Sado cerró las persianas y puso unas ramas secas en la chimenea. Luego, de un humor singularmente
alegre y animado, salió de la habitación y pasó a la parte de la casa en que vivía toda su familia. Las
mujeres no dormían todavía y hablaban de los visitantes peligrosos que pasaban la noche bajo su techo.
2
Esa misma noche, en el fuerte avanzado de Vozdviyhensk, a quince verstas del aoul en que pernoctaba
Hadyi Murat, un suboficial y tres soldados salieron del fuerte por la puerta Chahgirinskaya. Los soldados,
como todos los que servían en el Cáucaso en esa época, iban vestidos de pelliza corta, gorro alto de piel de
oveja y botas grandes que les llegaban por encima de las rodillas. Al hombro llevaban sus capas
fuertemente enrolladas. Con los fusiles también al hombro, recorrieron primero unos quinientos pasos por
el camino, luego se desviaron de él una veintena de pasos más, hollando las hojas secas, e hicieron alto
junto a un sicómoro quebrado del que hasta en la oscuridad se distinguía el tronco negro. Allí, de ordinario,
se situaba el puesto de escuchá.
Las brillantes estrellas, que parecían ir corriendo sobre las copas de los árboles mientras los soldados
marchaban por el bosque, se detuvieron ahora, centelleando entre las ramas desnudas.
-Menos mal que está todo seco -dijo el suboficial Panov, poniendo en el suelo con estrépito su largo fusil
con bayoneta y apoyándolo en el tronco de un árbol. Los tres soldados hicieron lo mismo.
-En fin, que la he perdido -gruñó Panov irritado-. O me olvidé de traerla o se me ha caído en el camino.
-¿Qué es lo que buscas? -preguntó uno de los soldados con voz vigorosa y alegre.
-Mi pipa. El demonio sabe dónde se habrá metido. -¿Tienes el tubo? -preguntó la misma voz vigorosa. -
¿El tubo? Aquí está.
-¿Y si lo clavaras en el suelo?
-¡Vaya idea!
-Eso se arregla en un instante.
Estaba prohibido fumar en el puesto de escucha, pero éste apenas podía considerarse como tal. Era más
bien una avanzada que se había situado en ese lugar para que los montañeses no pudieran acercar a
escondidas un cañón y disparar sobre el fuerte como ya lo habían hecho antes. Así pues, Panov no juzgó
necesario privarse de fumar y aceptó la propuesta del alegre soldado. Éste sacó una navajita del bolsillo e
hizo un hoyo en el suelo; luego alisó el interior, ajustó en él el tubo de la pipa e introdujo, prensándolo, el
tabaco. La pipa quedó hecha. Se encendió un fósforo, que durante varios segundos iluminó los pómulos
salientes del soldado tumbado boca abajo, silbó un poco el tubo y Panov olió el agradable aroma del tabaco
de munición.
-¿Qué, listo ya? -y que lo digas.
-¡Qué tipo es este Avdeyev! ¡Qué bien se las arregla! ¿Y ahora?

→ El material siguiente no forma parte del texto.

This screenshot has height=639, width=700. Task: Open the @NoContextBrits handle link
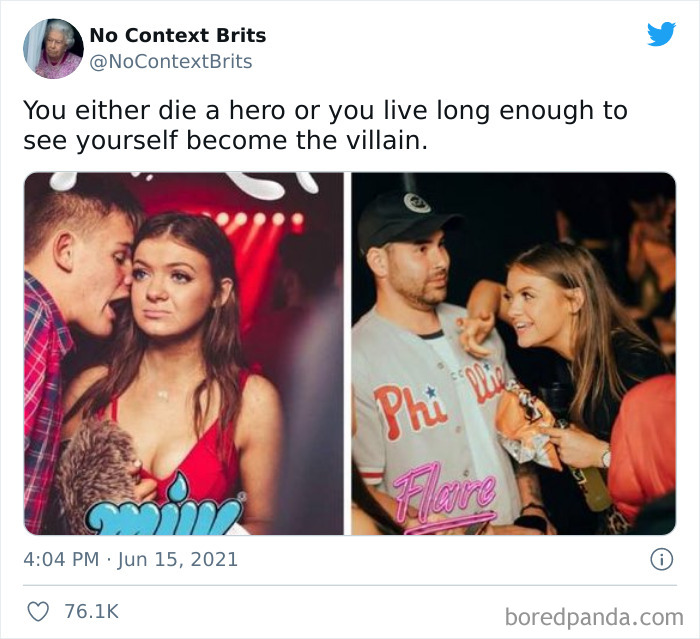(x=171, y=62)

Avdeyev rodó un poco de lado, y, echando humo por la boca, dejó el sitio a Panov.
Panov dio unas chupadas, y después los soldados se pusieron a charlar.

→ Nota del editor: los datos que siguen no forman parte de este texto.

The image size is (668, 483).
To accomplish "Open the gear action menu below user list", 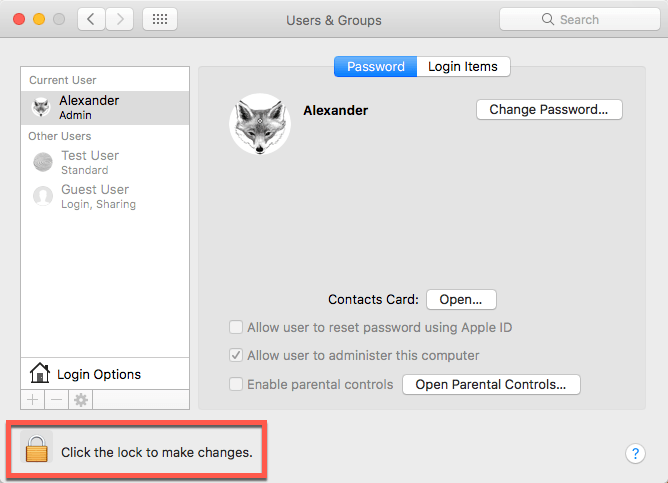I will (x=80, y=399).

-Parece que el capitán ha metido otra vez las manos en la caja -dijo un soldado con voz cansina-. Claro,
habrá perdido en el juego.
-Devolverá el dinero -dijo Panov.
-¡Por supuesto! Es un buen oficial-apoyó Avdeyev. -Buen oficial, buen oficial -agregó sombríamente el
que había empezado la conversación-. A mi modo de ver, la compañía debiera hablar con él y decirle: «Si
has cogido ese dinero, dinos cuánto, y cuándo lo vas a devolver.»